*** Data shown ***

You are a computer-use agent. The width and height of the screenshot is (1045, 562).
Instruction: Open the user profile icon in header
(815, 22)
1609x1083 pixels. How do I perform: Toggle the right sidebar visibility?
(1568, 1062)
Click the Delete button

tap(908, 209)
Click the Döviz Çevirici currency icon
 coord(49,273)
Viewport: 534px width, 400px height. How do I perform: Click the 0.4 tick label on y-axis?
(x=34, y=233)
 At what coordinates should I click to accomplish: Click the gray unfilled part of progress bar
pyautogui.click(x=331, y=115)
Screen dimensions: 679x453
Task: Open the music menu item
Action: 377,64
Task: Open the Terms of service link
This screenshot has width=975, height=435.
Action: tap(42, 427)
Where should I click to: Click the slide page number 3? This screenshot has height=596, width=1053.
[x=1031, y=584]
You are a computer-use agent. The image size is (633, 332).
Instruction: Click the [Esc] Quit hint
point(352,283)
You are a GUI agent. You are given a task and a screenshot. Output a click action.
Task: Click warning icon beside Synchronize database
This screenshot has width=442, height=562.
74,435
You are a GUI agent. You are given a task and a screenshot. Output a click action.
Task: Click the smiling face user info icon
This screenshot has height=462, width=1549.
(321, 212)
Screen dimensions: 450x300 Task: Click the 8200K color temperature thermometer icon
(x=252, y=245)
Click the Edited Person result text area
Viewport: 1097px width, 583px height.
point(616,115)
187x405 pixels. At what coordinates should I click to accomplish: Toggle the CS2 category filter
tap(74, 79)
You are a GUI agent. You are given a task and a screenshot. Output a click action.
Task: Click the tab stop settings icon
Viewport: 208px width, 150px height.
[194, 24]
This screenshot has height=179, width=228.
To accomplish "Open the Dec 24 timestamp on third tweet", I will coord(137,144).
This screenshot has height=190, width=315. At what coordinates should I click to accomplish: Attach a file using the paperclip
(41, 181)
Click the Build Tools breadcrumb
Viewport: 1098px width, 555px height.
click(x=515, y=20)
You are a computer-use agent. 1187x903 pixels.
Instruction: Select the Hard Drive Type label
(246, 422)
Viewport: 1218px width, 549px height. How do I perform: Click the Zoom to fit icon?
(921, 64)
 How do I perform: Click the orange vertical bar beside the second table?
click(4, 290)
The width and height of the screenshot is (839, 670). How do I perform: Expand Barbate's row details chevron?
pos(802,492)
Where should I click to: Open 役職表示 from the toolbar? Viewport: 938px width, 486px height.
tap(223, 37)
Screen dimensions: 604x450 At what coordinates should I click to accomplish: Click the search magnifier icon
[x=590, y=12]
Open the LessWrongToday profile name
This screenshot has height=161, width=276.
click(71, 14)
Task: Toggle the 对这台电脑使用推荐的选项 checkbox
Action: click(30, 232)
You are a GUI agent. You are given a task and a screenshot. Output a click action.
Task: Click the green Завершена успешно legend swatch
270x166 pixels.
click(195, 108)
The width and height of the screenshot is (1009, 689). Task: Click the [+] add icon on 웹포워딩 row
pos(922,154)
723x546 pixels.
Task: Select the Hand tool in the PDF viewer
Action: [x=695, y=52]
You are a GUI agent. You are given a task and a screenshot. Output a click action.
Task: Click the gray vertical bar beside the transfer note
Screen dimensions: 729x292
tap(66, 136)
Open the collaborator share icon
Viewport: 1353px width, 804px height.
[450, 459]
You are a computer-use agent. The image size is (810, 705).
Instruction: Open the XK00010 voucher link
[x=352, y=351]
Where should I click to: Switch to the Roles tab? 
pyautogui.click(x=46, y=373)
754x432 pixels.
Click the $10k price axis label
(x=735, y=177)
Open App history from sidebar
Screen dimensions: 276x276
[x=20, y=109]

*** End of Data shown ***

What is expected:
Everything from the line containing "You are a computer-use agent. The image size is (810, 705)." to the last line of the material above must be copied exactly, and only that.

Result of the task:
You are a computer-use agent. The image size is (810, 705).
Instruction: Open the XK00010 voucher link
[x=352, y=351]
Where should I click to: Switch to the Roles tab? 
pyautogui.click(x=46, y=373)
754x432 pixels.
Click the $10k price axis label
(x=735, y=177)
Open App history from sidebar
Screen dimensions: 276x276
[x=20, y=109]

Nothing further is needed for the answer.